▶ Consigne: Dans le texte fourni plus bas, reformulez sous forme de liste le paragraphe qui commence par « Expertiser la fermeture d'hôpitaux locaux », sans perdre ses faits essentiels.

***** Texte fourni *****

Invite le Gouvernement à réformer la gouvernance territoriale et à :

- Fusionner les mandats locaux et les fonctions locales (conseiller général et conseiller régional, maire et président de regroupement de commune) avec revalorisation de 10 % de l’indemnité

- Fusionner les postes de direction des structures locales dans la fonction publique territoriale.

- Imposer le non-remplacement des 2/3 des fonctionnaires territoriaux qui vont prendre leur retraite d’ici 2020, avec revalorisation de la rémunération des fonctionnaires de 10 % sur la période.

- Mettre en place un système de bonus/malus sur la DGF pour inciter à des réductions de postes et des baisses d’impôts.

Suggère que le système de protection sociale s’engage pour sa part à :

- Réaliser un audit des systèmes de prise en charge publique des chômeurs cadres ou non

- Mettre en place de la vente de médicament à l’unité comme aux États-Unis ou en Allemagne

- Rétablir une franchise de soin pour tous les étrangers pris en charge par l’AME et développer des services payants à l’hôpital pour les étrangers fortunés.

- Expertiser la fermeture d’hôpitaux locaux et la mise en place concomitante d’une flotte de transport d’urgence par hélicoptère, la proximité devant dorénavant, en concertation avec les collectivités territoriales, être mesurée en temps et plus en distance. Le taux de réussite des établissements devra être publié pour permettre une opération vérité sur la dangerosité de certains d’entre eux.

- Expertiser la concession de la gestion de notre système de sécurité sociale sans remise en cause du niveau des prestations.

- Facturer le coût des soins au malade pour que ce dernier mesure même quand il est remboursé à 100 % et par tiers payant, le coût pour la collectivité.

Estime que l’entreprise doit s’engager à :

- Augmenter le salaire direct et les participations des salariés au capital

- Créer des emplois en France

- Créer un droit à l’évolution au sein de l’entreprise et participer à un système de formation continue réformé

Considère que les citoyens doivent s’engager à :

- Accepter l’alignement du système des jours de carence du public sur le privé. Concomitamment, mise en place dans les trois fonctions publiques, d’un système de bonus/malus sur l’absentéisme

- Accepter une franchise médicale de remboursement des médicaments (2 à 3 %) avec à due concurrence une baisse des cotisations maladie et donc une augmentation du salaire direct

- Accepter un paiement direct des frais hospitaliers si utilisation du service d’urgence sans que l’urgence ne soit effective et ce afin de désengorger nos services d’urgence et de réduire les coûts à l’hôpital.

- Accepter une franchise éducative de frais d’inscription dans les universités au-delà d’un certain seuil de revenu des parents lorsque les enfants sont à charge.

- Accepter une réduction de 20 % de l’indemnité chômage à chaque refus de proposition d’emploi au-delà des trois premiers refus et des six premiers mois.

***** Données enregistrées *****

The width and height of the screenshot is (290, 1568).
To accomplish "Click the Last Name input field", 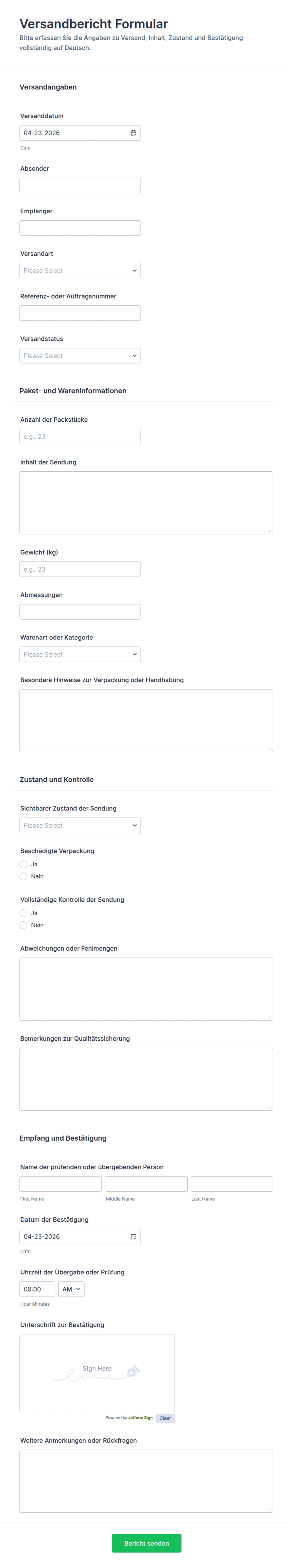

*****

▶ Tâche réalisée:
- Étudier la fermeture d'hôpitaux locaux, accompagnée de la mise en place simultanée d'une flotte d'hélicoptères pour le transport d'urgence.
- Mesurer désormais la proximité en temps plutôt qu'en distance, en concertation avec les collectivités territoriales.
- Publier le taux de réussite des établissements pour révéler la dangerosité de certains d'entre eux.